- **EXERCISE OBJECTIVE**:
What you return should match the data below exactly, line for line.

- **THE RECORDS**:
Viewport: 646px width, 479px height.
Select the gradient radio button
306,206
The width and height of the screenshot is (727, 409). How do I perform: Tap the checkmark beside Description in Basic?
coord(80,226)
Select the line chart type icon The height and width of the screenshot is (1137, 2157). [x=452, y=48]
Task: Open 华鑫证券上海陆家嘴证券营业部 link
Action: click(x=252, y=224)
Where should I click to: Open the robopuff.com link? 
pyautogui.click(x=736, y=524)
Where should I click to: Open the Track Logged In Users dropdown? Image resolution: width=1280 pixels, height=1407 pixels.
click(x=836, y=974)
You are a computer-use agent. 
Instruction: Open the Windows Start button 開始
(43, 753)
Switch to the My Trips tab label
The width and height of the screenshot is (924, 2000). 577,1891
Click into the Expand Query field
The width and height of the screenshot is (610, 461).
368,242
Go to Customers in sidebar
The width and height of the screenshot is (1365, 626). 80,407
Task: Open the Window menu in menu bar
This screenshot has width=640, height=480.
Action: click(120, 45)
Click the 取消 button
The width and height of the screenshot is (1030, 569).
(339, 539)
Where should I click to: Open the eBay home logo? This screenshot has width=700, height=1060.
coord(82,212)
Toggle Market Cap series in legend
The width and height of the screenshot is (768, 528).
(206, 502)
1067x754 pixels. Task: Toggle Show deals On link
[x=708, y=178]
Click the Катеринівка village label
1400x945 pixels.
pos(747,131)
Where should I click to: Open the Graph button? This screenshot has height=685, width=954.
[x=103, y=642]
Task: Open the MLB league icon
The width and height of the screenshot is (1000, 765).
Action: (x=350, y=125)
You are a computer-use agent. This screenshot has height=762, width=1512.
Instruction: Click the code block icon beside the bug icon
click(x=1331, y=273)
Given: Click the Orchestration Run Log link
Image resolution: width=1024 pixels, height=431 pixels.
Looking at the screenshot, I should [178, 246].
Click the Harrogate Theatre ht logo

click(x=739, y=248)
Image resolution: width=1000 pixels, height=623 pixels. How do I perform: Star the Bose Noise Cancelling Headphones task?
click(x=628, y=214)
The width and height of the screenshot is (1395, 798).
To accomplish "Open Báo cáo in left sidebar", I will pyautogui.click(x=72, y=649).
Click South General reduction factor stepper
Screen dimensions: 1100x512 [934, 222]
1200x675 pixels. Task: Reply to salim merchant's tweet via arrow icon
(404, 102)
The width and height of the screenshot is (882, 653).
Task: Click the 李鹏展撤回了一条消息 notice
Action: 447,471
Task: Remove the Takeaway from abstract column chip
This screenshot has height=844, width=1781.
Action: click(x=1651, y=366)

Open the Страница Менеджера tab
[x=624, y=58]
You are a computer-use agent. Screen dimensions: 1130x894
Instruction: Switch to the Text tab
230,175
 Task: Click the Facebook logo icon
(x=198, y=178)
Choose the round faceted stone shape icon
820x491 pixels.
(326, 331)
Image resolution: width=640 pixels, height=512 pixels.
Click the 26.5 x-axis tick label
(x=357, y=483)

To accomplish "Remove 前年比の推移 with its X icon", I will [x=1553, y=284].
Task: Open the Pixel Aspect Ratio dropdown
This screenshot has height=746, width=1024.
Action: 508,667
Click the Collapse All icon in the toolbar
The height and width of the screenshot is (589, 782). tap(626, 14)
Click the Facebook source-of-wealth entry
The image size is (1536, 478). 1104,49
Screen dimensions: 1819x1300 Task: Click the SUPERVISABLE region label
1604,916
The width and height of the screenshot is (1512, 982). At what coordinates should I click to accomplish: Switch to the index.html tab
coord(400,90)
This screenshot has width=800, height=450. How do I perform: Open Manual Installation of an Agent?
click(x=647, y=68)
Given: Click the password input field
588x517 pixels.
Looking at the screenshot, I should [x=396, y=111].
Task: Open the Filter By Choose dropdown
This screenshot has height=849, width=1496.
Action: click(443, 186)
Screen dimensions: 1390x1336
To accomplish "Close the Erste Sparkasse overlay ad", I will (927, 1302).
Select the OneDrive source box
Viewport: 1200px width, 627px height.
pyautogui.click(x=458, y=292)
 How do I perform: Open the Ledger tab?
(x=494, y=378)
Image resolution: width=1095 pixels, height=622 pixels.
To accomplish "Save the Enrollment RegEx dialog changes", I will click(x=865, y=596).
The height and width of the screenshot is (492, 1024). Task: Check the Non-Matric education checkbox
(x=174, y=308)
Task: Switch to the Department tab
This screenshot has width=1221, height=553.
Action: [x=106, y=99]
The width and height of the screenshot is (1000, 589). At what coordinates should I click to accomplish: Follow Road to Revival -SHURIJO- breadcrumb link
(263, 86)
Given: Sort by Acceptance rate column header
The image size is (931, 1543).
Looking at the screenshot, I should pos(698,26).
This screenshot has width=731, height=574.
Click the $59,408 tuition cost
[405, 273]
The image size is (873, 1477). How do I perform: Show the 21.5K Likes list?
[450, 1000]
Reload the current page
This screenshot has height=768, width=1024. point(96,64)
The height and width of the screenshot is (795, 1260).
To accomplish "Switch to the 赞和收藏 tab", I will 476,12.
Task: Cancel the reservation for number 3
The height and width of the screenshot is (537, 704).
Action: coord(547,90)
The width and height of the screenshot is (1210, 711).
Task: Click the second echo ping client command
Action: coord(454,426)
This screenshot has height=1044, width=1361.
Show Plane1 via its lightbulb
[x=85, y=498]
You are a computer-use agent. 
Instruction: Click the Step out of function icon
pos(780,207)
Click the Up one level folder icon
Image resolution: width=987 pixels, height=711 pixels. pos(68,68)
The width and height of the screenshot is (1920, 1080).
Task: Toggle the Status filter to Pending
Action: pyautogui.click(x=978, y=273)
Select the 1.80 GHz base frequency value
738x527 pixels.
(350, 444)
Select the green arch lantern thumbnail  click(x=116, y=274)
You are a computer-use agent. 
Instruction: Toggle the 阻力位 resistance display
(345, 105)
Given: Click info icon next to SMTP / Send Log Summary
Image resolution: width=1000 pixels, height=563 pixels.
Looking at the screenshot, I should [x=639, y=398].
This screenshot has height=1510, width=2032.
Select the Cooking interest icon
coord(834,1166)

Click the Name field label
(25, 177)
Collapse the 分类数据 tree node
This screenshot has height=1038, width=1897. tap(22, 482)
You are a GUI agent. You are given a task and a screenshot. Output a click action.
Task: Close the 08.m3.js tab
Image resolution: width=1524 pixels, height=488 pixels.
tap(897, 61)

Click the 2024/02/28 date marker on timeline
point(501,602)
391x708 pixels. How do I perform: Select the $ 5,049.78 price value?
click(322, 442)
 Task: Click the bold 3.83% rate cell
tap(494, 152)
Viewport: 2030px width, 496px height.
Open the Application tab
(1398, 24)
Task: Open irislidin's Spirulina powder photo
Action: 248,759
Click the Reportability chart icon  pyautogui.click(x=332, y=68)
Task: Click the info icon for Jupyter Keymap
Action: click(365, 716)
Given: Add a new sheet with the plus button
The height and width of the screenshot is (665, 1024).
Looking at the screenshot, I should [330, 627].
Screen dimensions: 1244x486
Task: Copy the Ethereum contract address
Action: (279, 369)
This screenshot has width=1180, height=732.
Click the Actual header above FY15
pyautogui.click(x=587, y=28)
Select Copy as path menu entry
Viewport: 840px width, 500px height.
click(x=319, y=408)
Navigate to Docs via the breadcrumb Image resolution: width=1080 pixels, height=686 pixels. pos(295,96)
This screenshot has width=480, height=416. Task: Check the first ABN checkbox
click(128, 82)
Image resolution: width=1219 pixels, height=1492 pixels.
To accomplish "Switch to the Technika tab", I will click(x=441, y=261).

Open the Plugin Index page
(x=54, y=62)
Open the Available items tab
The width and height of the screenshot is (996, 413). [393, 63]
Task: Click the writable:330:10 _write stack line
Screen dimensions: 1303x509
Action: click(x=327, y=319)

- **RESPONSE TO THE EXERCISE**:
Viewport: 646px width, 479px height.
Select the gradient radio button
306,206
The width and height of the screenshot is (727, 409). How do I perform: Tap the checkmark beside Description in Basic?
coord(80,226)
Select the line chart type icon The height and width of the screenshot is (1137, 2157). [x=452, y=48]
Task: Open 华鑫证券上海陆家嘴证券营业部 link
Action: click(x=252, y=224)
Where should I click to: Open the robopuff.com link? 
pyautogui.click(x=736, y=524)
Where should I click to: Open the Track Logged In Users dropdown? Image resolution: width=1280 pixels, height=1407 pixels.
click(x=836, y=974)
You are a computer-use agent. 
Instruction: Open the Windows Start button 開始
(43, 753)
Switch to the My Trips tab label
The width and height of the screenshot is (924, 2000). 577,1891
Click into the Expand Query field
The width and height of the screenshot is (610, 461).
368,242
Go to Customers in sidebar
The width and height of the screenshot is (1365, 626). 80,407
Task: Open the Window menu in menu bar
This screenshot has width=640, height=480.
Action: click(120, 45)
Click the 取消 button
The width and height of the screenshot is (1030, 569).
(339, 539)
Where should I click to: Open the eBay home logo? This screenshot has width=700, height=1060.
coord(82,212)
Toggle Market Cap series in legend
The width and height of the screenshot is (768, 528).
(206, 502)
1067x754 pixels. Task: Toggle Show deals On link
[x=708, y=178]
Click the Катеринівка village label
1400x945 pixels.
pos(747,131)
Where should I click to: Open the Graph button? This screenshot has height=685, width=954.
[x=103, y=642]
Task: Open the MLB league icon
The width and height of the screenshot is (1000, 765).
Action: (x=350, y=125)
You are a computer-use agent. This screenshot has height=762, width=1512.
Instruction: Click the code block icon beside the bug icon
click(x=1331, y=273)
Given: Click the Orchestration Run Log link
Image resolution: width=1024 pixels, height=431 pixels.
Looking at the screenshot, I should [178, 246].
Click the Harrogate Theatre ht logo

click(x=739, y=248)
Image resolution: width=1000 pixels, height=623 pixels. How do I perform: Star the Bose Noise Cancelling Headphones task?
click(x=628, y=214)
The width and height of the screenshot is (1395, 798).
To accomplish "Open Báo cáo in left sidebar", I will pyautogui.click(x=72, y=649).
Click South General reduction factor stepper
Screen dimensions: 1100x512 [934, 222]
1200x675 pixels. Task: Reply to salim merchant's tweet via arrow icon
(404, 102)
The width and height of the screenshot is (882, 653).
Task: Click the 李鹏展撤回了一条消息 notice
Action: 447,471
Task: Remove the Takeaway from abstract column chip
This screenshot has height=844, width=1781.
Action: click(x=1651, y=366)

Open the Страница Менеджера tab
[x=624, y=58]
You are a computer-use agent. Screen dimensions: 1130x894
Instruction: Switch to the Text tab
230,175
 Task: Click the Facebook logo icon
(x=198, y=178)
Choose the round faceted stone shape icon
820x491 pixels.
(326, 331)
Image resolution: width=640 pixels, height=512 pixels.
Click the 26.5 x-axis tick label
(x=357, y=483)

To accomplish "Remove 前年比の推移 with its X icon", I will [x=1553, y=284].
Task: Open the Pixel Aspect Ratio dropdown
This screenshot has height=746, width=1024.
Action: 508,667
Click the Collapse All icon in the toolbar
The height and width of the screenshot is (589, 782). tap(626, 14)
Click the Facebook source-of-wealth entry
The image size is (1536, 478). 1104,49
Screen dimensions: 1819x1300 Task: Click the SUPERVISABLE region label
1604,916
The width and height of the screenshot is (1512, 982). At what coordinates should I click to accomplish: Switch to the index.html tab
coord(400,90)
This screenshot has width=800, height=450. How do I perform: Open Manual Installation of an Agent?
click(x=647, y=68)
Given: Click the password input field
588x517 pixels.
Looking at the screenshot, I should [x=396, y=111].
Task: Open the Filter By Choose dropdown
This screenshot has height=849, width=1496.
Action: click(443, 186)
Screen dimensions: 1390x1336
To accomplish "Close the Erste Sparkasse overlay ad", I will (927, 1302).
Select the OneDrive source box
Viewport: 1200px width, 627px height.
pyautogui.click(x=458, y=292)
 How do I perform: Open the Ledger tab?
(x=494, y=378)
Image resolution: width=1095 pixels, height=622 pixels.
To accomplish "Save the Enrollment RegEx dialog changes", I will click(x=865, y=596).
The height and width of the screenshot is (492, 1024). Task: Check the Non-Matric education checkbox
(x=174, y=308)
Task: Switch to the Department tab
This screenshot has width=1221, height=553.
Action: [x=106, y=99]
The width and height of the screenshot is (1000, 589). At what coordinates should I click to accomplish: Follow Road to Revival -SHURIJO- breadcrumb link
(263, 86)
Given: Sort by Acceptance rate column header
The image size is (931, 1543).
Looking at the screenshot, I should pos(698,26).
This screenshot has width=731, height=574.
Click the $59,408 tuition cost
[405, 273]
The image size is (873, 1477). How do I perform: Show the 21.5K Likes list?
[450, 1000]
Reload the current page
This screenshot has height=768, width=1024. point(96,64)
The height and width of the screenshot is (795, 1260).
To accomplish "Switch to the 赞和收藏 tab", I will 476,12.
Task: Cancel the reservation for number 3
The height and width of the screenshot is (537, 704).
Action: coord(547,90)
The width and height of the screenshot is (1210, 711).
Task: Click the second echo ping client command
Action: coord(454,426)
This screenshot has height=1044, width=1361.
Show Plane1 via its lightbulb
[x=85, y=498]
You are a computer-use agent. 
Instruction: Click the Step out of function icon
pos(780,207)
Click the Up one level folder icon
Image resolution: width=987 pixels, height=711 pixels. pos(68,68)
The width and height of the screenshot is (1920, 1080).
Task: Toggle the Status filter to Pending
Action: pyautogui.click(x=978, y=273)
Select the 1.80 GHz base frequency value
738x527 pixels.
(350, 444)
Select the green arch lantern thumbnail  click(x=116, y=274)
You are a computer-use agent. 
Instruction: Toggle the 阻力位 resistance display
(345, 105)
Given: Click info icon next to SMTP / Send Log Summary
Image resolution: width=1000 pixels, height=563 pixels.
Looking at the screenshot, I should [x=639, y=398].
This screenshot has height=1510, width=2032.
Select the Cooking interest icon
coord(834,1166)

Click the Name field label
(25, 177)
Collapse the 分类数据 tree node
This screenshot has height=1038, width=1897. tap(22, 482)
You are a GUI agent. You are given a task and a screenshot. Output a click action.
Task: Close the 08.m3.js tab
Image resolution: width=1524 pixels, height=488 pixels.
tap(897, 61)

Click the 2024/02/28 date marker on timeline
point(501,602)
391x708 pixels. How do I perform: Select the $ 5,049.78 price value?
click(322, 442)
 Task: Click the bold 3.83% rate cell
tap(494, 152)
Viewport: 2030px width, 496px height.
Open the Application tab
(1398, 24)
Task: Open irislidin's Spirulina powder photo
Action: 248,759
Click the Reportability chart icon  pyautogui.click(x=332, y=68)
Task: Click the info icon for Jupyter Keymap
Action: click(365, 716)
Given: Add a new sheet with the plus button
The height and width of the screenshot is (665, 1024).
Looking at the screenshot, I should [330, 627].
Screen dimensions: 1244x486
Task: Copy the Ethereum contract address
Action: (279, 369)
This screenshot has width=1180, height=732.
Click the Actual header above FY15
pyautogui.click(x=587, y=28)
Select Copy as path menu entry
Viewport: 840px width, 500px height.
click(x=319, y=408)
Navigate to Docs via the breadcrumb Image resolution: width=1080 pixels, height=686 pixels. pos(295,96)
This screenshot has width=480, height=416. Task: Check the first ABN checkbox
click(128, 82)
Image resolution: width=1219 pixels, height=1492 pixels.
To accomplish "Switch to the Technika tab", I will click(x=441, y=261).

Open the Plugin Index page
(x=54, y=62)
Open the Available items tab
The width and height of the screenshot is (996, 413). [393, 63]
Task: Click the writable:330:10 _write stack line
Screen dimensions: 1303x509
Action: click(x=327, y=319)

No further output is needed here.